Module UTF8Impl

module UTF8Impl: sig .. end
Implementation of UTF8 strings based on the Camomile library (available at http://camomile.sourceforge.net).

One is advised to use the Utils.UTF8 module instead of this one.


type t 
The type of UTF8 strings.
type modified 
The type of UTF8 strings in modified format, as they appear in Java class files (cf. the documentation of the java.io.DataInput class).
type bytes = string 
A bare alias for string, used to underline its use as an array of bytes.
type error = 
| Unable_to_convert_to_modified_utf8 of t
| Unable_to_convert_from_modified_utf8 of modified
| Unable_to_convert_to_utf8 of string
| Unable_to_convert_from_utf8 of t
| Invalid_index of int * int
| Index_out_of_bounds of int * int
| Invalid_escaped_string of t
exception Exception of error
val string_of_error : error -> string
val make : UCharImpl.t list -> t
Constructs a UTF8 string from a list of Unicode characters.

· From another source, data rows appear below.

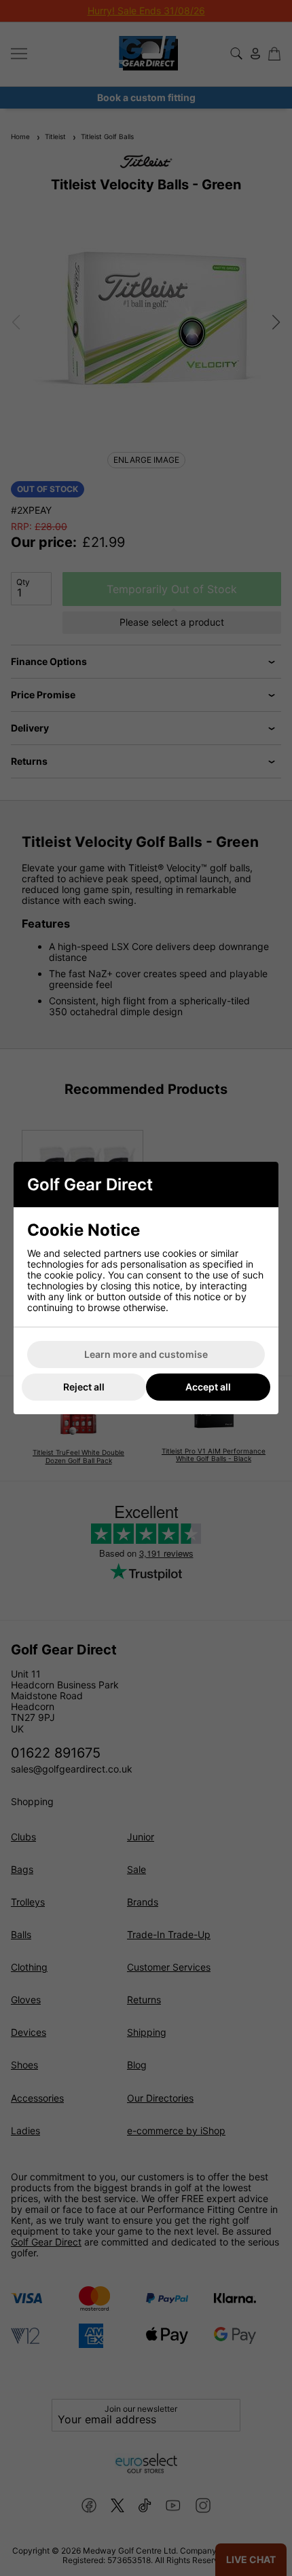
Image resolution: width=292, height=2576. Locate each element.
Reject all (84, 1387)
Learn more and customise (146, 1354)
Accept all (208, 1387)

val modified_of_bytes : bytes -> modified
Conversion from bytes into modified UTF8 string.
val bytes_of_modified : modified -> bytes
Conversion from modified UTF8 string into bytes.
val to_modified : t -> modified
Conversion from UTF8 string into modified UTF8 string. Raises Exception if conversion fails.

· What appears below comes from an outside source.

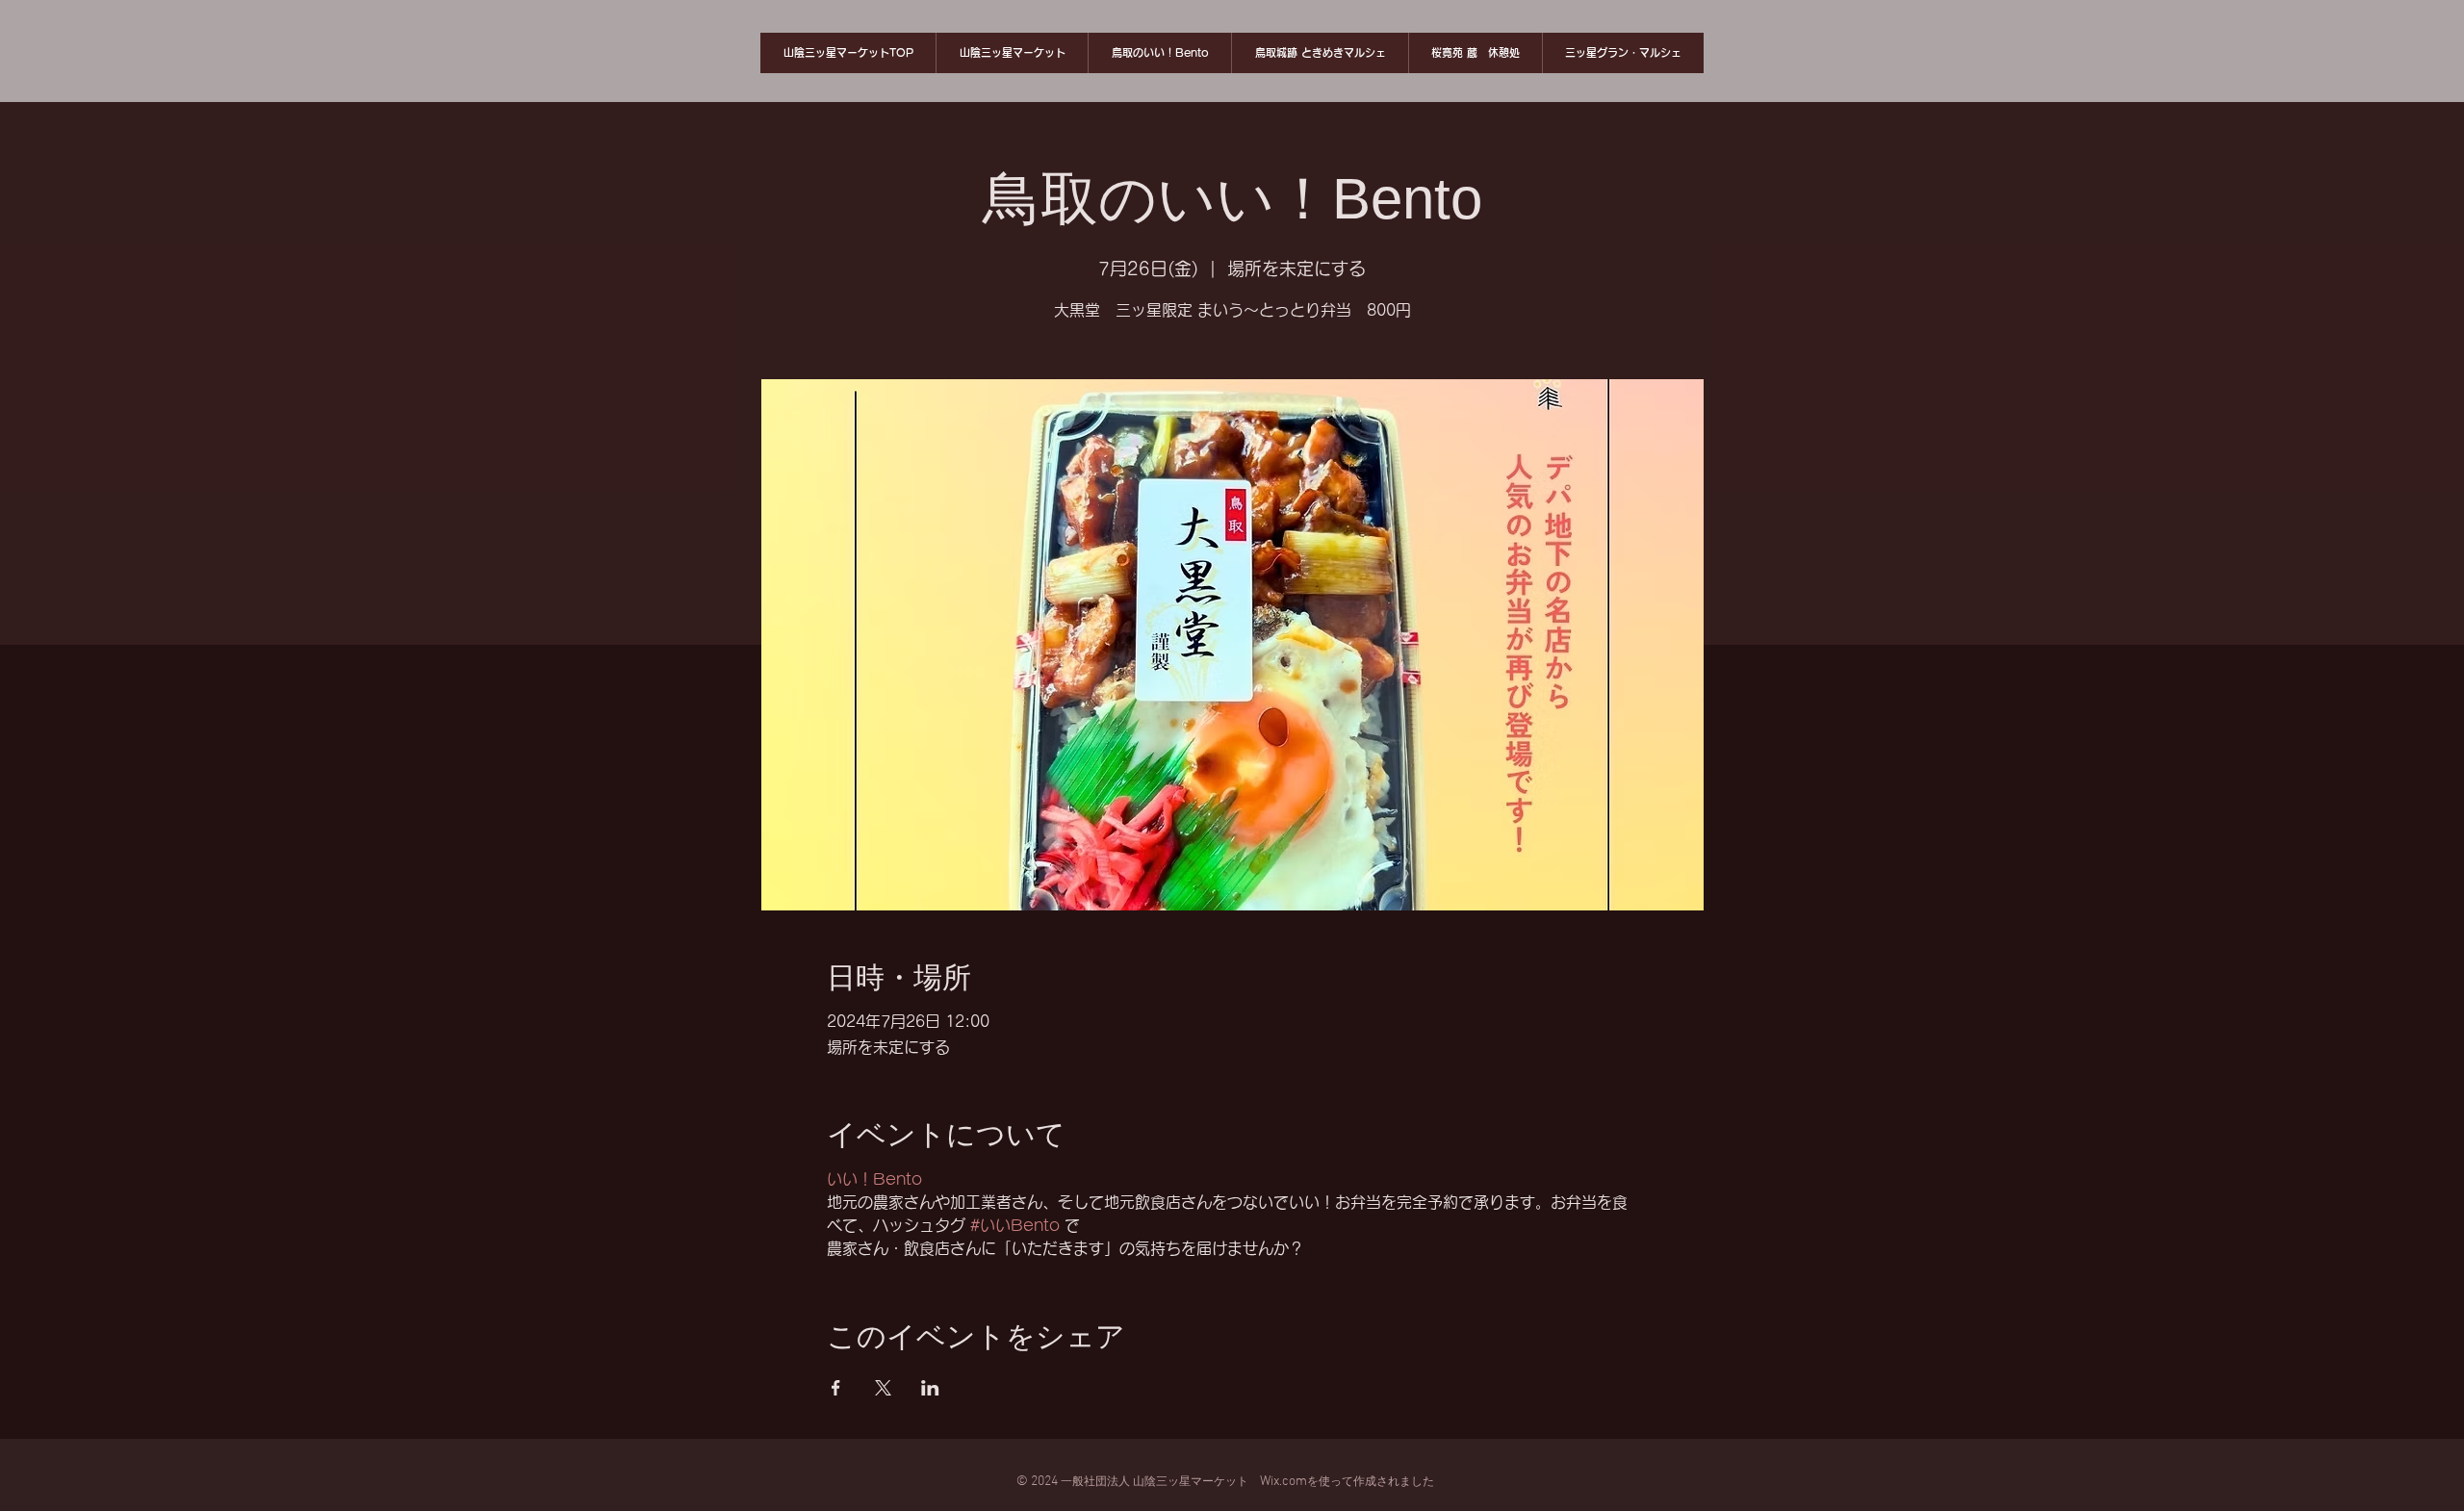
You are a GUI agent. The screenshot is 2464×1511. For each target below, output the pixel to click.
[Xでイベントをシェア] (883, 1388)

val of_modified : modified -> t
Conversion from modified UTF8 string into UTF8 string. Raises Exception if conversion fails.
val to_string : t -> string
Conversion from UTF8 string into standard string. Raises Exception if conversion fails.
val to_string_noerr : t -> string
Equivalent to to_string, except that any exception is discarded and "..." is returned.
val of_string : string -> t
Conversion from standard string into UTF8 string. Raises Exception if conversion fails.
val to_bytes : t -> bytes
Conversion from UTF8 string into bytes. Raises Exception if conversion fails.
val of_bytes : bytes -> t
Conversion from bytes into UTF8 string. Raises Exception if conversion fails.
val of_char : char -> t
Conversion from standard character into UTF8 string. Raises Exception if conversion fails.
val of_uchar : UCharImpl.t -> t
Conversion from Unicode character into UTF8 string.
val length : t -> int
Returns the length of the passed string (in characters, not bytes).
val get : t -> int -> UCharImpl.t
get s i returns the character of s at index i. Raises Exception if index is not valid.
val equal : t -> t -> bool
Equality over UTF8 strings.
val compare : t -> t -> int
Comparison over UTF8 strings.
val hash : t -> int
Hash function over UTF8 strings.
val index_from : t -> int -> UCharImpl.t -> int
index_from s i c returns the lowest index above or equal to i where string s contains a character that equals c. Raises Not_found if such an index does not exist.
val rindex_from : t -> int -> UCharImpl.t -> int
rindex_from s i c returns the highest index below or equal to i where string s contains a character that equals c. Raises Not_found if such an index does not exist.
val substring : t -> int -> int -> t
substring s start end returns a string whose characters are those of s from index first to index last (both inclusive). Returns an empty string iff last < first. Raises Exception if first or last is not a valid index.
val (++) : t -> t -> t
Concatenation of UTF8 strings.
val concat : t list -> t
concat l returns the concatenation of all strings in l.
val concat_sep : t -> t list -> t
concat_sep sep l returns the concatenation of all strings in l, separator sep being inserted between two strings.
val concat_sep_map : t -> ('a -> t) -> 'a list -> t
concat_sep_map sep f l returns the concatenation of all strings in l', separator sep being inserted between two strings. l' is defined as List.map f l.
val replace : UCharImpl.t -> UCharImpl.t -> t -> t
replace c1 c2 s returns a copy of s where every character equal to c1 has been replaced by c2.
val contains : UCharImpl.t -> t -> bool
contains c s returns true iff string s contains a character equal to c.
val split : UCharImpl.t -> t -> t list
split c s returns the string list obtained by splitting s using delimiter c.
val trim : t -> t
trim s returns the passed string with neither leading nor trailing spaces.
val escape : t -> t
escape s returns the literal constant string corresponding to the passed string. A leading and a trailing double quote are added and every quote inside the passed string is escaped by a backslash.
val unescape : t -> t
unescape s returns the string corresponding to the passed literal constant string. Both leading and trailing quotes are removed and escaped sequences are converted.
val escape_char : UCharImpl.t -> t
escape_char c returns the literal constant string corresponding to the passed character. A leading and a trailing simple quote are added.